On the Road Again
When I was fourteen years old, my dad took me to the parking lot of our local amphitheater, let me climb into the driver’s seat of his ‘65 Chevy, and taught me to drive a stick shift. I didn’t know it at the time, but this was one of the defining moments of my life. In that moment, my dad infused into me his love of driving. Not just using a car to get from one place to another, but the actual act of driving.
My first non-inherited car was named Nate. Nate was a 1986 BMW 325i. Of course, he was a manual shift, as all of my cars would be. (Driving automatic cars terrifies me. I feel completely out of control and, also, they are no fun.) I bought Nate from my family’s long-time mechanic who loved Nate long before I did. I must have gotten Nate around 1999, so he was already an old car with 144,000 miles on him. But Nate also had a new engine. On my inaugural trip, I drove him down to Los Angeles and was stunned when I looked down and saw that somehow I was going more than 100 mph on the straightaway that is I-5. I mean, Nate wanted to go.
Man, I loved Nate. I drove him on my first and best cross-country drive with my brother. Nate took me to a ton of DMB shows during the glory years (although, of course, I didn’t realize that at the time either). Nate escorted my two Big Loves around, who both happened to come in quick succession. Nate was there for a ton of pivotal moments as I drove into adulthood, with the soundtrack for all of the experiences that transported me from child to adult blaring through his speakers in the background. From a mechanical perspective, I am pretty sure Nate would still be around to this day. That car was like the world’s most reliable tank. Solid as a rock, and always revving to go. I always felt safe in Nate. But, unfortunately, after several years, he started to cave in around me. I will never forget the day I looked over to find my friend Laura sitting in the passenger seat, holding Nate’s door handle in her hand. In the end, it was a gnarly New England pothole that rang the death knell for Nate. RIP, friend. You will always be my first love.

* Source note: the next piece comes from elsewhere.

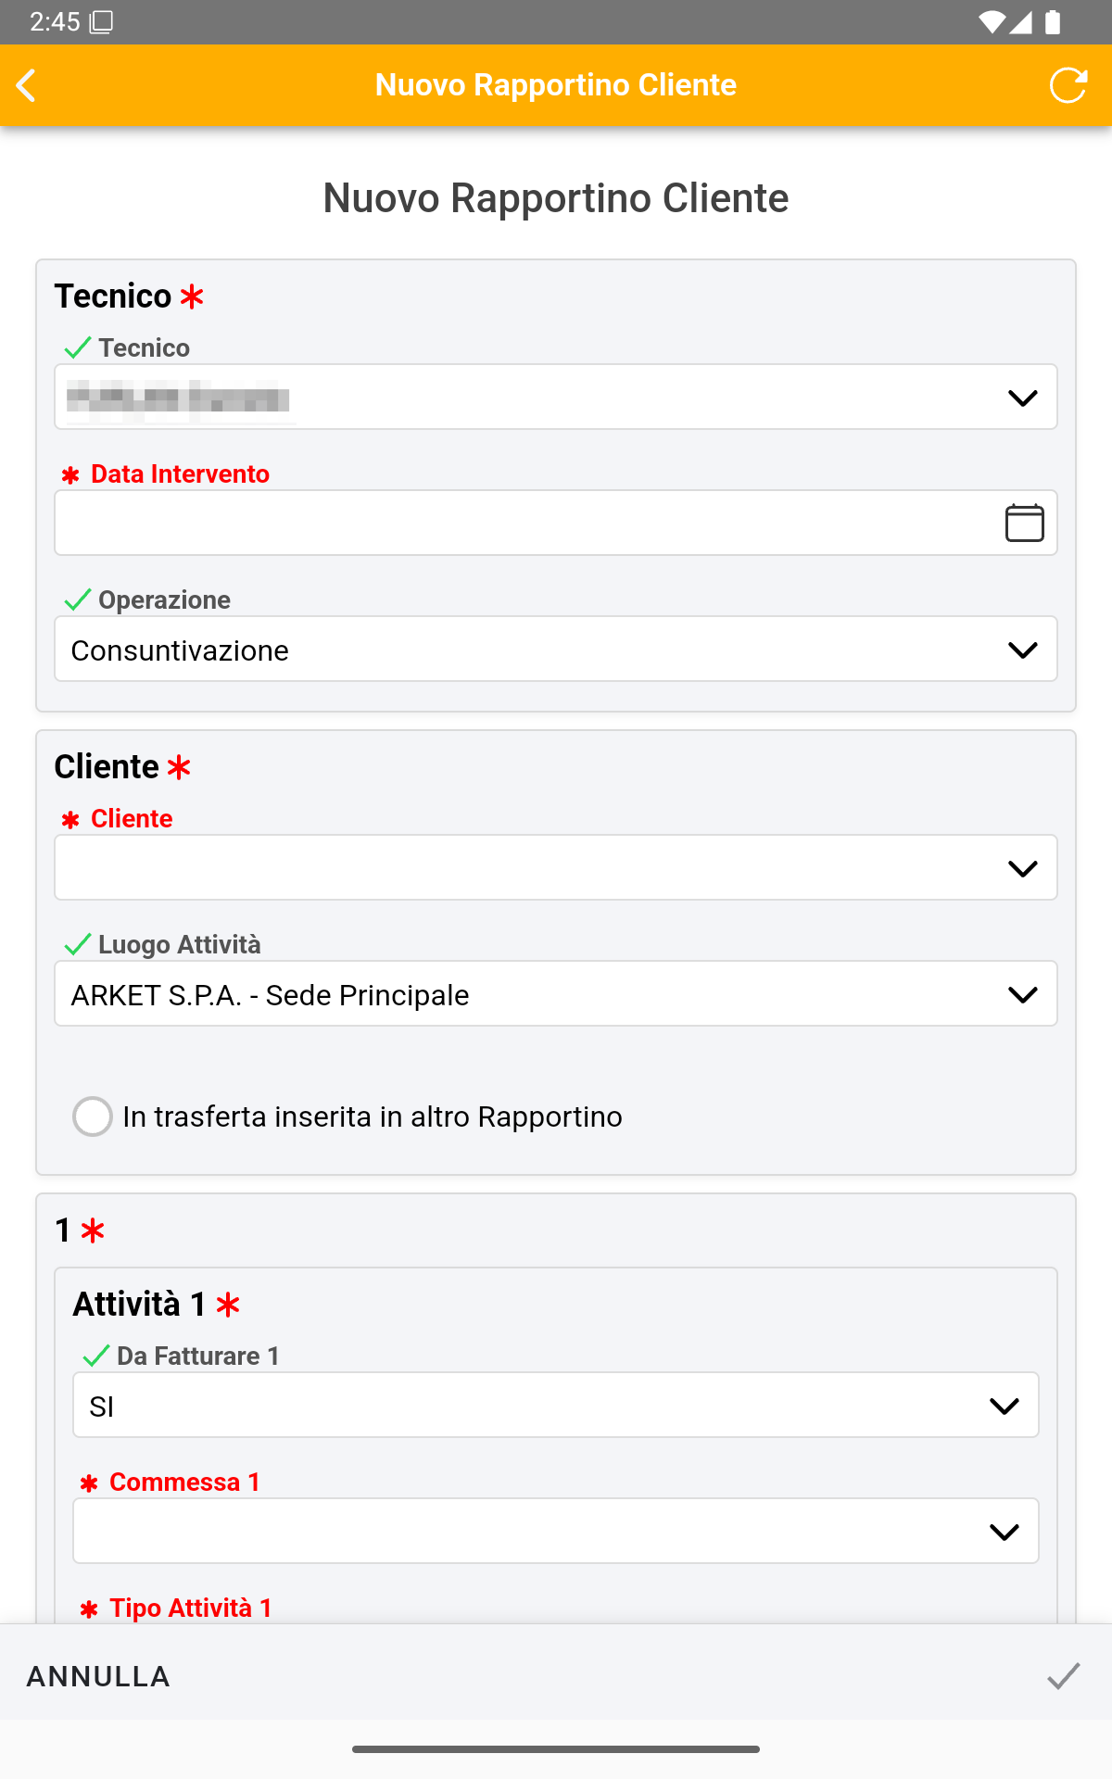Tap the Attività 1 section heading
The image size is (1112, 1779).
139,1304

Next up was Harrison, a 1999 Beetle. I thought I could never love again after Nate, but I was wrong. If Nate was my first love, Harrison was my Great Love. Harrison and I got around. We drove back and forth across the country more times than I can count, and everywhere up and down it and into Canada, too: from SoCal to Washington state, from Ontario to Florida. We had lots of things to do, the two of us. We went on camping trips; covered the road from Boston to NYC more frequently than the Fung Wa did; went to tons and tons of shows, weddings, and births; and a few tours during which I trailed ahead of or behind the busses, writing my books via voice memo as I got into the rhythm of the road. There was just so. much. life. So much music in that car. I will never love another car like I loved Harrison. He was my partner in crime.

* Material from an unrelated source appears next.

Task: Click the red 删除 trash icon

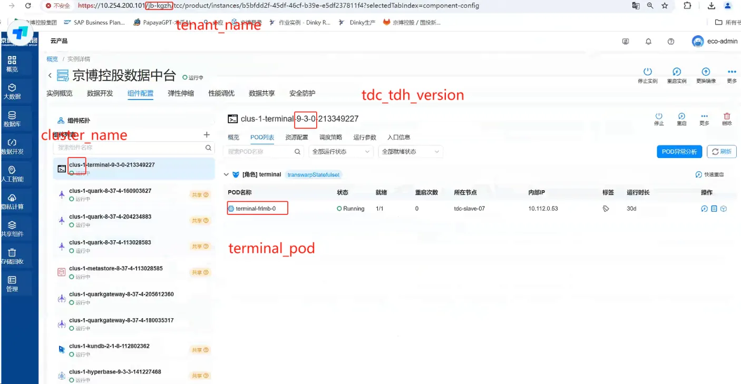Action: (x=727, y=116)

Then things changed. Harrison was (understandably) tired and increasingly unreliable. My parents found a car in California (so, no weather damage) that they thought would be perfect for me—a 2007 VW Rabbit that had only 35,000 miles on it and was in mint condition. And, I mean, it made sense. I named him Phinneas and, well, we tried to make it work. My first issue with Phinneas was cosmetic—he was white and … I don’t know. He just didn't look like the type of car I would pick. We got off on the right foot, though. My friend and I flew out from Boston to California and drove him cross-country. It was a crazy road trip, where we actually managed to drive 4,500 miles cross country, because we weaved up so far north and then looped back south again.

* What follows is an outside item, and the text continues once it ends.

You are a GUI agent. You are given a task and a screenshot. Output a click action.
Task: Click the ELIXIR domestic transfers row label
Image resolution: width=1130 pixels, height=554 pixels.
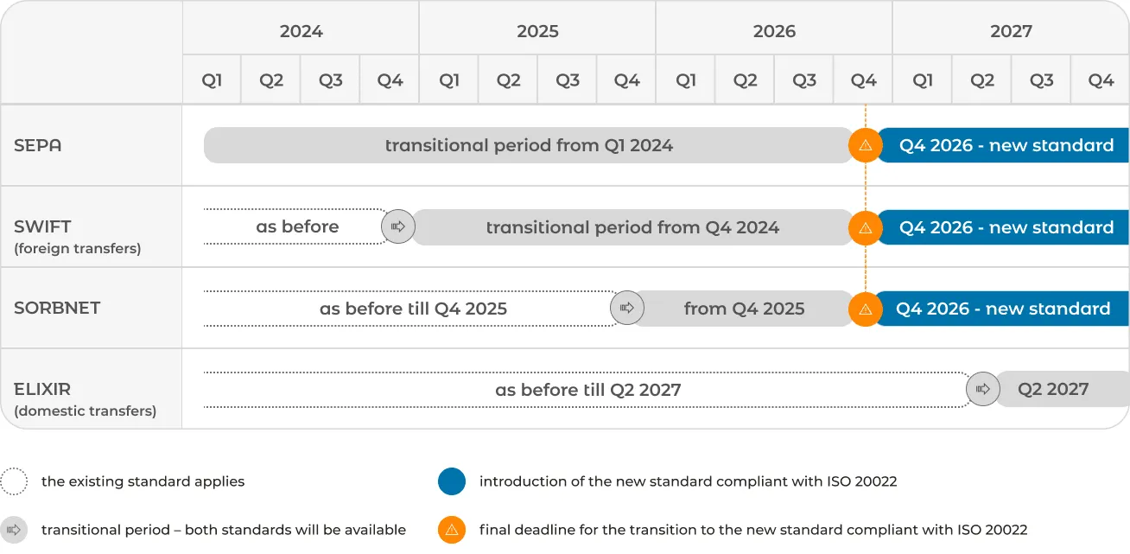pos(86,399)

But poor Phinn came around at a strange time in life, when things weren’t so joyful. The road trips had come to an end. I now lived in SoCal, where I hated driving. In the end, my ex drove Phinneas just as much or more than I did, and I would inexplicably find miscellaneous items of women’s clothing that weren’t mine shoved under the seats. I spent a lot of time wondering WTH was going on in Phinneas when I wasn’t there. I was also raged at in that car. That was really the only sound in Phinneas because, unlike his predecessors, there was no music. He was made right on the cusp of digital technology, so all he really had was a CD player, and I didn’t have many CDs by that point. Like everything else in life during those years, putting forth the effort to listen to music in Phinn just felt exhausting.
And then Izzy came along, quickly followed by Scout. It took no time at all before Phinneas became the bane of my existence. Cramming a monkey-toddler and a 60-pound dog with separation anxiety into a two-door car is not the greatest way to live your life. I felt a sense of dread every time we had to get in the car, which happened, you know, multiple times a day.
Phinneas is a good car. He tried. He just was never my car. And then, when the ceiling lining started to drop down from the roof (an easy fix, BTW) I couldn’t deal. From that point on, every time Izzy got in her car seat, she would look up at the rapidly-lowering roof above her and comment, “It’s not great.”
“We’re done!” I metaphorically shouted, shaking my fist up toward the sky. (As you can tell, my relationships with my cars aren’t dramatic at all.)
So then I did something I never expected to do: I bought a new car. Because here’s the thing—I love having old cars. I love their character and, frankly, I love not having a car payment. But, with Izzy and Scout in the picture, it felt like time for a new scenario. It felt like time for more security, more room to spread out. I also felt like I wanted us to have something wonderful, something we love, something we can adventure in. We are a great team and this team needs a Bat Mobile.
I hadn’t counted on the fact that it’s so hard to get a stick shift car these days. I literally had to place an order and then wait for ten weeks, while my car (Cooper, BTW) was custom made. Finally, he arrived a few days ago and I literally cannot remember the last time I was so excited. I knew that our scenario in Phinneas wasn’t good, but I didn’t realize exactly how crammed in the three of us were until we suddenly had all of this space. We’ve spent the past few days figuring out how to spread out and do things in a normal way, because it turns out we had grown accustomed to some pretty strange habits in order to make Phinneas work (for example, both Scout and Izzy would get into the car from the hatch back; Scout still presses himself up against Izzy’s seat, even though there is now no need for them to ride in such close quarters).
As I was in Cooper driving home solo the other day, with the sun glinting off of the new car and the music blaring once again, I had this massive rush of emotion. I know it might sound weird to some people, but finally being back in a car I love again, in a car that feels like me, in a car that is all mine with no baggage attached, doesn’t just feel great—it feels like a retrieval. Like I got back this part of myself that I had anticipated never seeing again. A part of myself that I missed way more than I even realized.
And, really, I guess that’s what all of this recovery has been. A combined process of rebirth and retrieval.
I will never take music and freedom for granted again.